Pascal Mulot est un musicien et bassiste qui a marqué le paysage musical français concernant la basse et la musique instrumentale, mais il ne se limite pas seulement à ça. De passage pour un concert à Lyon le 24 octobre avec le groupe Satan Jokers dirigé par le chanteur Renaud Hantson, Pascal Mulot s’est prêté au jeu de l’interview pour livrer quelques confidences sur son actualité, ses projets, sa carrière et sa vision de la musique.

Pascal Mulot est considéré par beaucoup de monde comme étant un bassiste et musicien qui sort de l’ordinaire : soit on aime, soit on déteste, l’entre-deux ne semble pas vraiment exister. Bassiste phare de la musique instrumentale rock, il a notamment joué avec Patrick Rondat, Steve Vai, T.M. Stevens, Blues Saraceno, Steve Lukather, Simon Phillips et bien d’autres encore... Parfois enfermé par les médias dans la case du bassiste ultra technique du rock fusion et metal, le musicien s’avère être bien plus ouvert que ça musicalement, et ça se ressent dans ses différentes collaborations, ses différents projets, et sa vision de la musique.
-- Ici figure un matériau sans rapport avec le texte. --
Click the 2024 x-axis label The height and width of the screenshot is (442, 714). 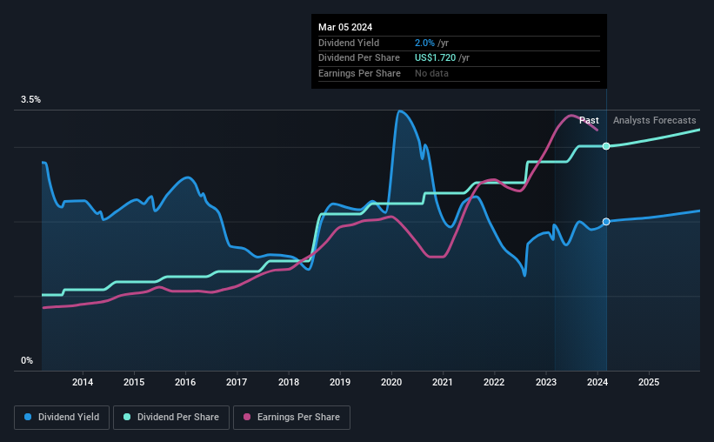tap(597, 382)
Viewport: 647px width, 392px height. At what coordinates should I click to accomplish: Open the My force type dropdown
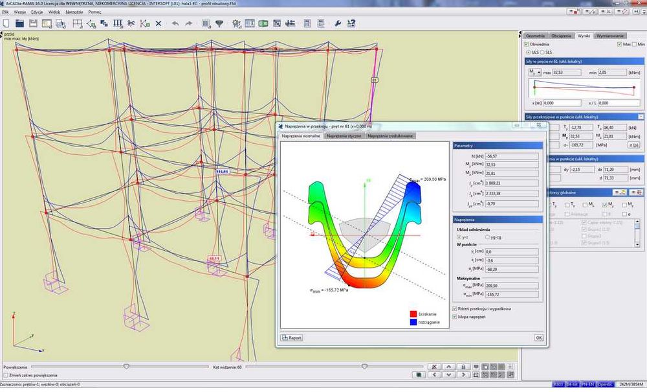point(534,73)
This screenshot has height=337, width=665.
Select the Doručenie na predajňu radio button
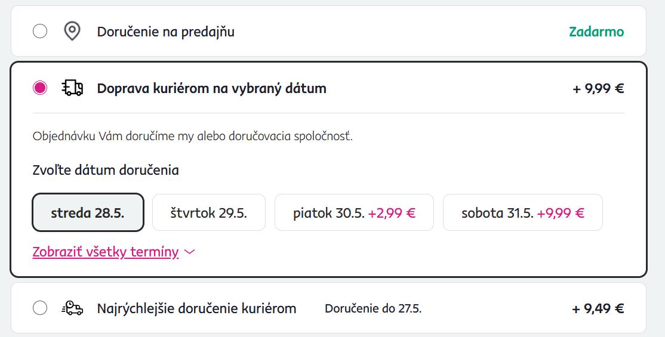coord(40,32)
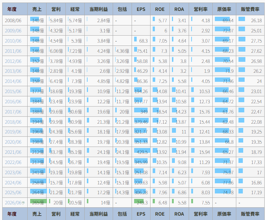Image resolution: width=265 pixels, height=220 pixels.
Task: Open the 2009/06 fiscal year link
Action: coord(13,31)
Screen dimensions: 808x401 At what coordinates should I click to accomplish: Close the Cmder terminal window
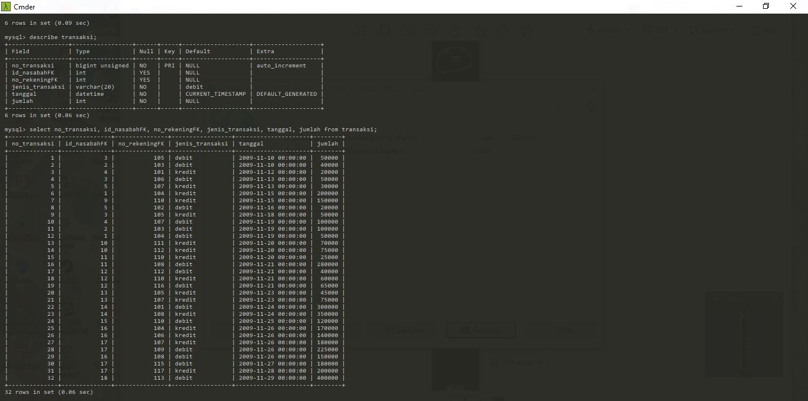coord(793,7)
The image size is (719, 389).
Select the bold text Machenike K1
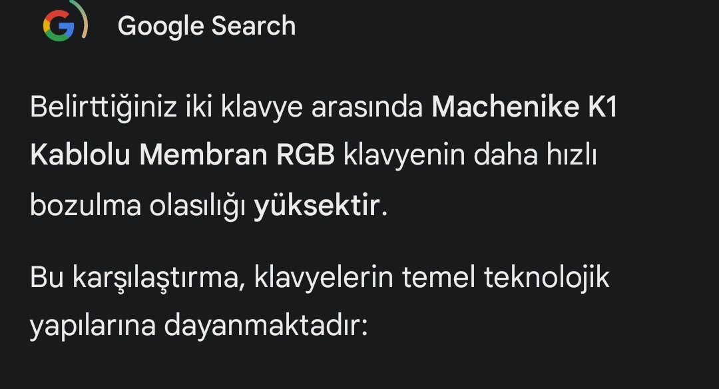coord(525,107)
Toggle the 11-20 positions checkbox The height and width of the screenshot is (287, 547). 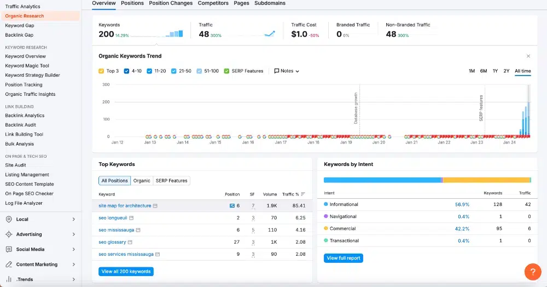(149, 71)
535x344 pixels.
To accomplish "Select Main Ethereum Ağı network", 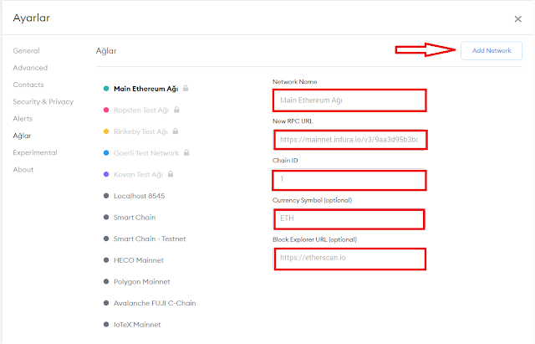I will click(147, 88).

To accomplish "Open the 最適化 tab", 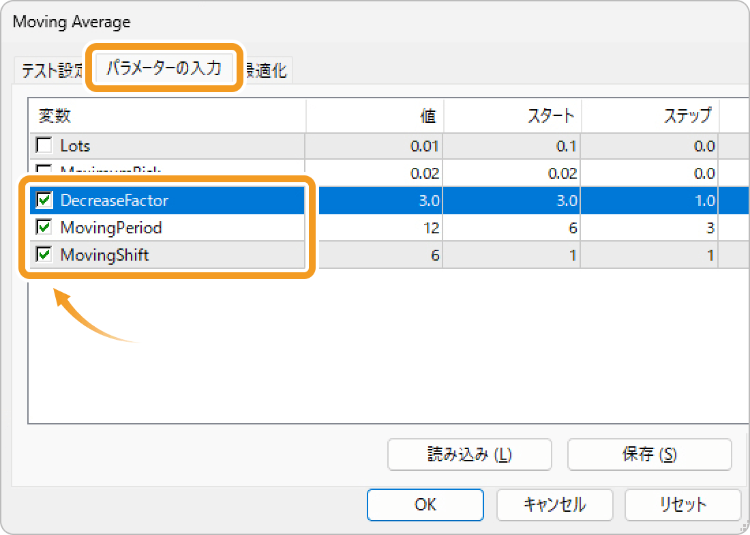I will click(268, 70).
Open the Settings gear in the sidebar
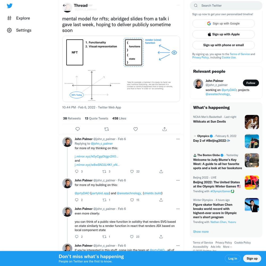Viewport: 266px width, 266px height. pyautogui.click(x=9, y=30)
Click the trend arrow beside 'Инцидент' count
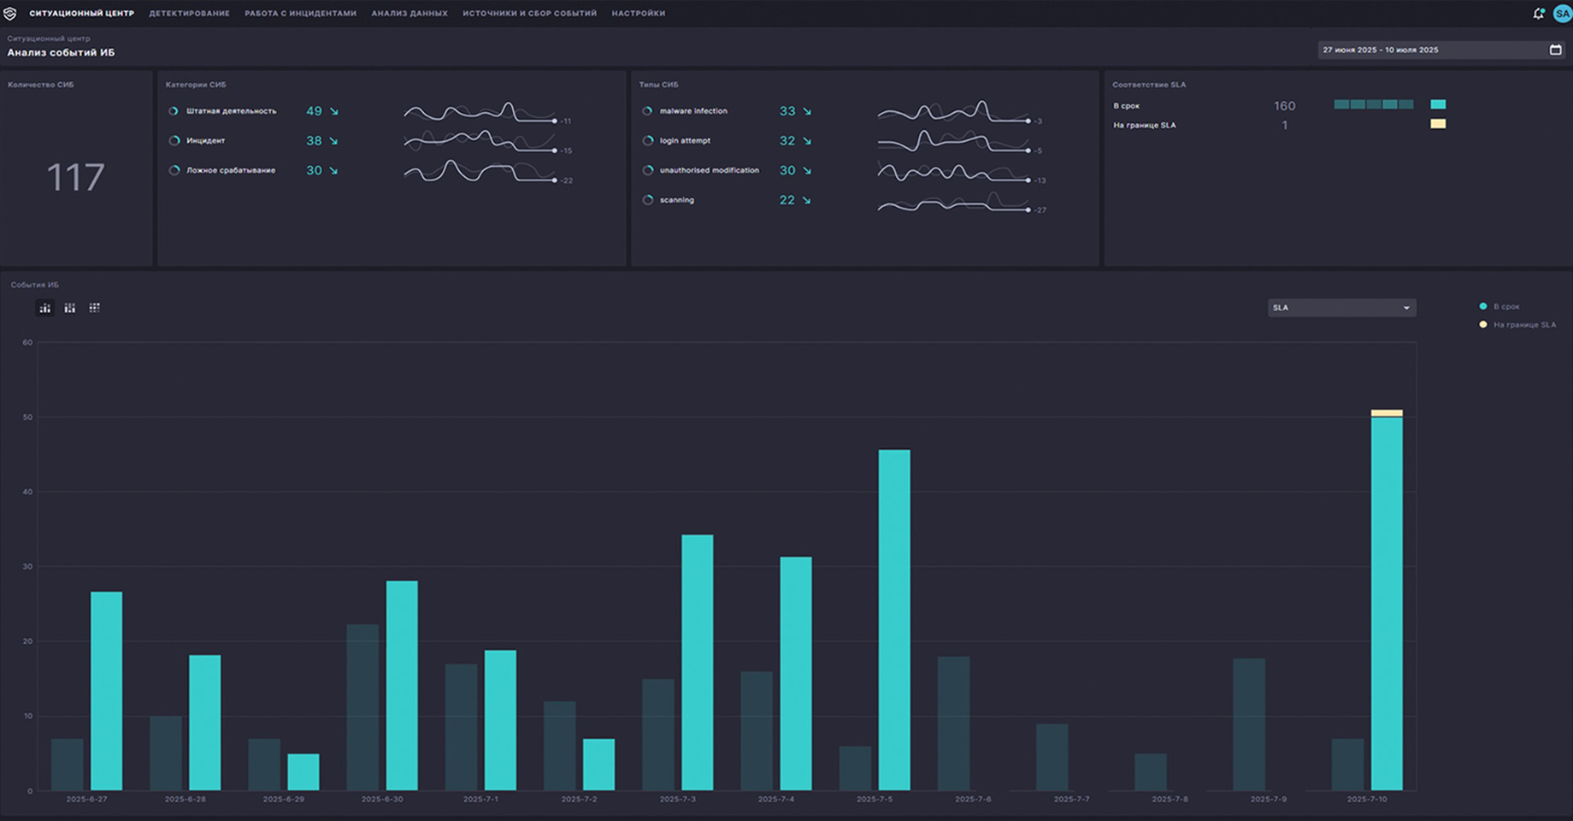 coord(333,141)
L’interview a lieu dans la loge où se trouve pas mal de monde... Musiciens, personnes de l’organisation, invités… Renaud Hantson annonce solennellement que Pascal Mulot est un escroc de la musique et un imposteur depuis plus de vingt ans et qu’il a joué tous ses solos de basse à sa place… Il se propose également pour corriger l’interview afin que la vérité éclate enfin…

C’est l’occasion de croiser aussi les musiciens de Satan Jokers dont fait partie Pascal Mulot : le chanteur Renaud Hantson, le guitariste Michaël Zurita, le batteur Aurélien Ouzoulias... A noter aussi la présence en tant qu’invité de Steeve Estatof, surprenant chanteur qui a fait résonner du Nirvana et du AC/DC certains soirs de grande écoute sur une chaîne de télévision grand public…

C’est parti ! Question générale, classique pour commencer : qu’est-ce que tu peux nous dire de ton actualité musicale ? Tes groupes, collaborations, projets actuels ?

Renaud Hantson : Stop ! Ça déjà… Non, non je déconne !

Tu peux parler de tous tes groupes, sauf de Satan Jokers alors !

Pascal Mulot : Je suis en train de travailler beaucoup sur les albums de Renaud Hantson, j’écoute toutes les parties de basse, des machins…

Tu vas lui laisser jouer un peu de basse quand même ?

Pascal Mulot : Je voudrais faire un album de reprises de solo de basse des mélodies de Renaud Hantson… C’est à paraître en 2017 normalement, ça c’est un projet phare… Et puis sinon laisser quelques traces sincères avant de baisser le rideau… Laisser d’autres traces sincères…

Et ces traces ? Tu peux en parler un petit peu ?

Pascal Mulot : Des vidéos, on fait des vidéos aujourd’hui… Renaud et surtout sa femme Floriane va m’aider pour le casting des vidéos… Maintenant c’est Internet, ce n’est plus les albums… Je ne sais pas si Steeve est d’accord… Donc faire des vidéos où Floriane apparaîtra… On a beaucoup d’idées…

Renaud Hantson : De positions ?! Bon, tu ne vas pas faire toute l’interview comme ça ! Bon allez, c’est quoi tes vrais projets ?

Pascal Mulot : Je serai présent sur le Net, car le Net…

Renaud Hantson : C’est vrai, tu peux valider !

Pascal Mulot : Je serai présent sur le Net avec la femme de Renaud Hantson…

Renaud Hantson : Avec ma femme car ça vendra plus !

Contrairement à ce que peuvent penser pas mal de personnes qui ne te connaissent que superficiellement, tu t’intéresses à beaucoup de types de musiques, tu n’es pas enfermé dans le rock et la technique… Qu’est-ce que tu écoutes aujourd’hui comme artistes, groupes, et styles musicaux ?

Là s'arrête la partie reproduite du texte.